#### DATA SUPPLIED

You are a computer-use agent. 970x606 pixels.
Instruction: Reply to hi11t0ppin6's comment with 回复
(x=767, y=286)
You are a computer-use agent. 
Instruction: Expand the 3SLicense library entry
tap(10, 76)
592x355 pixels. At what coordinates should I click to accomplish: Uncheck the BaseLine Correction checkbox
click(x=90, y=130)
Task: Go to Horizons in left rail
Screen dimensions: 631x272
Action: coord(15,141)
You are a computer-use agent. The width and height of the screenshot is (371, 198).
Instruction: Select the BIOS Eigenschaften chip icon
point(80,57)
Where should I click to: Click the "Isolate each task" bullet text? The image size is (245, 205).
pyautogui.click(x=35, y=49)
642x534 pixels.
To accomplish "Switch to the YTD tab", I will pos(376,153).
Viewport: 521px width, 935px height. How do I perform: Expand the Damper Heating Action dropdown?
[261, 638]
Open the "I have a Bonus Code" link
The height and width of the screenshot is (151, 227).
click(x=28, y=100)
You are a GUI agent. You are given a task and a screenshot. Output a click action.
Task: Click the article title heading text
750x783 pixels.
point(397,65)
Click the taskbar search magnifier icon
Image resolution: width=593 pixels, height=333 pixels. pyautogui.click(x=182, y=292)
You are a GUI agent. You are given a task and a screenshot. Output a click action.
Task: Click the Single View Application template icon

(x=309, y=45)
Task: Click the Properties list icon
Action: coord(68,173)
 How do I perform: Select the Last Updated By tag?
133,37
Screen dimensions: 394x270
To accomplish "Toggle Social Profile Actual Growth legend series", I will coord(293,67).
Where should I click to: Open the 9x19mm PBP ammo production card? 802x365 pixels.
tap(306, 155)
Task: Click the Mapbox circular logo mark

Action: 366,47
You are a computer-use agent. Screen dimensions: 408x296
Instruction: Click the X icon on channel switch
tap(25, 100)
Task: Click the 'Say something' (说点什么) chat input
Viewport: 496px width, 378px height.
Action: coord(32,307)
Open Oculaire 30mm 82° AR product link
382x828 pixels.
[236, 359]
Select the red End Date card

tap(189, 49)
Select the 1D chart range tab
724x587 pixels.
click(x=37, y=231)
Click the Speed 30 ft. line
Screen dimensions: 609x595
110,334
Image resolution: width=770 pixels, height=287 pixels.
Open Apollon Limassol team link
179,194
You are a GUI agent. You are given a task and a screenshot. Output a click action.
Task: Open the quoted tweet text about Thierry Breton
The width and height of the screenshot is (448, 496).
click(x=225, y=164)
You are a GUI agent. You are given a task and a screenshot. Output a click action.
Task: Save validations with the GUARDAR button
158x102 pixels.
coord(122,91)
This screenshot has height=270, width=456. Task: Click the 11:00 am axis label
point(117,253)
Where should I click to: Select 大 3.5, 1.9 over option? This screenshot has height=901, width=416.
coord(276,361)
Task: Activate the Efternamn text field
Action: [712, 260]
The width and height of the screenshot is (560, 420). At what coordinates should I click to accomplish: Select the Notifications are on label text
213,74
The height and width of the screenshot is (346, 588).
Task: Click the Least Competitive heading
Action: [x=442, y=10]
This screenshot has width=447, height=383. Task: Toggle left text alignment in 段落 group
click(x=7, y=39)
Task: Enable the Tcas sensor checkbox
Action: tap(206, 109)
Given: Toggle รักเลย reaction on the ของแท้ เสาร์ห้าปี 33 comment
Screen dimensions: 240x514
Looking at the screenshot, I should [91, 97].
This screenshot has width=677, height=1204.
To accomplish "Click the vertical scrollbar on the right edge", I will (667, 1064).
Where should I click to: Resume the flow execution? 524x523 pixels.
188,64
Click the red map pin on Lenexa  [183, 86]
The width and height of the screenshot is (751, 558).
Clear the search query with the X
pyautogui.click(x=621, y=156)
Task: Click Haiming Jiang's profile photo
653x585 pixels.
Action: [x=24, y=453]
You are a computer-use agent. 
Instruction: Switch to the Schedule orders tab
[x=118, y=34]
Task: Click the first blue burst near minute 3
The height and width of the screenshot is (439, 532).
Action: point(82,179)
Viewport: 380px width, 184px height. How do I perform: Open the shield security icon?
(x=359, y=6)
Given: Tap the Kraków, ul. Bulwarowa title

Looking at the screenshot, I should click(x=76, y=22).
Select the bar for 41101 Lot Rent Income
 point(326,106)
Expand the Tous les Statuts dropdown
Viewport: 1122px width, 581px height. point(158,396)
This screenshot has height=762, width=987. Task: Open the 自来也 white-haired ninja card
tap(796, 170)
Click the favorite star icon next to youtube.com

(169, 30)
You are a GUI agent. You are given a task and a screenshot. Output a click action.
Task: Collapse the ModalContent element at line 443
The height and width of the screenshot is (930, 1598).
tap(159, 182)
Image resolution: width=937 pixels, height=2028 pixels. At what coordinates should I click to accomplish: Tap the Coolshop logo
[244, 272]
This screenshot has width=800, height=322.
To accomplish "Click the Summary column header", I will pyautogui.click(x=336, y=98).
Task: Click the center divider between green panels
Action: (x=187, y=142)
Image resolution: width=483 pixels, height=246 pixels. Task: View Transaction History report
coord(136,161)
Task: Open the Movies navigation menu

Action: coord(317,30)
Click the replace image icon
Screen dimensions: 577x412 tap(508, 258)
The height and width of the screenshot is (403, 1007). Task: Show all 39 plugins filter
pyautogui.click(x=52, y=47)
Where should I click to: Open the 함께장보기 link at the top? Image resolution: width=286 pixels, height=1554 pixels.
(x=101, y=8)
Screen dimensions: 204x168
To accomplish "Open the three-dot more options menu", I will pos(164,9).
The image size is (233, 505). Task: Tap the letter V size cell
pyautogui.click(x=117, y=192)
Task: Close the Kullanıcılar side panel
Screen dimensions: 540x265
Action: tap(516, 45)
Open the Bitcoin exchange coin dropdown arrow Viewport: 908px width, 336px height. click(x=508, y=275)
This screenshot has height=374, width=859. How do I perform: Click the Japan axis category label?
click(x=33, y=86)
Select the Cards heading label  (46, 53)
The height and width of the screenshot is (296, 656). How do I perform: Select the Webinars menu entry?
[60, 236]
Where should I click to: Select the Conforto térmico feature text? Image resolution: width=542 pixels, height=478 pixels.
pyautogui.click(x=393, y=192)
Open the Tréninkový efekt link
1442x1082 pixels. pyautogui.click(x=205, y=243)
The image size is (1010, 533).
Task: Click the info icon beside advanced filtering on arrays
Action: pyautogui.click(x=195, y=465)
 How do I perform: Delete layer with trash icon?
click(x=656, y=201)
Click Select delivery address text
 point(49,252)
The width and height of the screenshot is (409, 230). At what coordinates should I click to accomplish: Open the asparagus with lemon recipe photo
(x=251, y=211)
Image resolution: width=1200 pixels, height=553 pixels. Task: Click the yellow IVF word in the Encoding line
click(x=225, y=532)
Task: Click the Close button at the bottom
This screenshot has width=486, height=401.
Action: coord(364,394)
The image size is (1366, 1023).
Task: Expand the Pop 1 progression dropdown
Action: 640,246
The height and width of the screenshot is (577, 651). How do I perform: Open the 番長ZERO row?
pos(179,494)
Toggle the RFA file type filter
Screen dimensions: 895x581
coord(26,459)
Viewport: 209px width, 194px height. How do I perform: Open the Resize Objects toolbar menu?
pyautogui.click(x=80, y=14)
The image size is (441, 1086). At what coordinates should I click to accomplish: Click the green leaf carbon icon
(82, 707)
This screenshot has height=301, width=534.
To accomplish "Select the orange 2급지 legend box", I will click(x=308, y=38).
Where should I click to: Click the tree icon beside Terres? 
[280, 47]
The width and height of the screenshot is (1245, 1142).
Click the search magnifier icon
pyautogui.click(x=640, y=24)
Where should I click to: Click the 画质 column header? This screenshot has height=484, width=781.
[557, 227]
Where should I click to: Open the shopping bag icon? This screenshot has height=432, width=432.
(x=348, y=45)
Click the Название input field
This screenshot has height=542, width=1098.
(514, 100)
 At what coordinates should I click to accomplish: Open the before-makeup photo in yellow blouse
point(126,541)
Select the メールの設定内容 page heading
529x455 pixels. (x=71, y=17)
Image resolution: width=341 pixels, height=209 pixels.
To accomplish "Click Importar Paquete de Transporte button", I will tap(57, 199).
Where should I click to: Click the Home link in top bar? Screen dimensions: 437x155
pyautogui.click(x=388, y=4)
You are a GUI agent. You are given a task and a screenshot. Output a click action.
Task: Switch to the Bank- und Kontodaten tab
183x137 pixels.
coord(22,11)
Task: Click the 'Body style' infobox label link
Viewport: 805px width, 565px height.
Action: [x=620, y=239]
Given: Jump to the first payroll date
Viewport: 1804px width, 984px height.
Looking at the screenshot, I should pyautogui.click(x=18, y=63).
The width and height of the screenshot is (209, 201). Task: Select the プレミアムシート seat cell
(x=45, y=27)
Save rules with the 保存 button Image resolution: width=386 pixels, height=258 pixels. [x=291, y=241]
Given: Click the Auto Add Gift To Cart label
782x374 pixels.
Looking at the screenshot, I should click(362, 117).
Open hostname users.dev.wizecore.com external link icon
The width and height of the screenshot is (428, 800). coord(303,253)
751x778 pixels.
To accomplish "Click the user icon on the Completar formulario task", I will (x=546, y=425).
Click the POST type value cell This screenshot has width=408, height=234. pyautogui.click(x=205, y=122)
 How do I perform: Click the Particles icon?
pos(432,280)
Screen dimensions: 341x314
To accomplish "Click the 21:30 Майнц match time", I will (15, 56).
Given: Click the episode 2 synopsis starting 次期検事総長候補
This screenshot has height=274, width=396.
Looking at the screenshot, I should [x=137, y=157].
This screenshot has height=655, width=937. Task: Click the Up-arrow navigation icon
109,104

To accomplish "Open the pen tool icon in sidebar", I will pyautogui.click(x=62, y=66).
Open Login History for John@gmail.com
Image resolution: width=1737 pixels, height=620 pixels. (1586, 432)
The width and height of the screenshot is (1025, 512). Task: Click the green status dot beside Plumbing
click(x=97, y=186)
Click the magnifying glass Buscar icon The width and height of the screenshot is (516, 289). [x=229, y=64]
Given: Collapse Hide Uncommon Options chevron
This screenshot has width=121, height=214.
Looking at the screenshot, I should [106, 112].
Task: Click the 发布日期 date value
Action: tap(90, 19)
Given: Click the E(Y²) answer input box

########

◆ PROBLEM DETAILS: How many lines of the listing above hold "input"? Answer with the number alone.

◆ RESULT: 3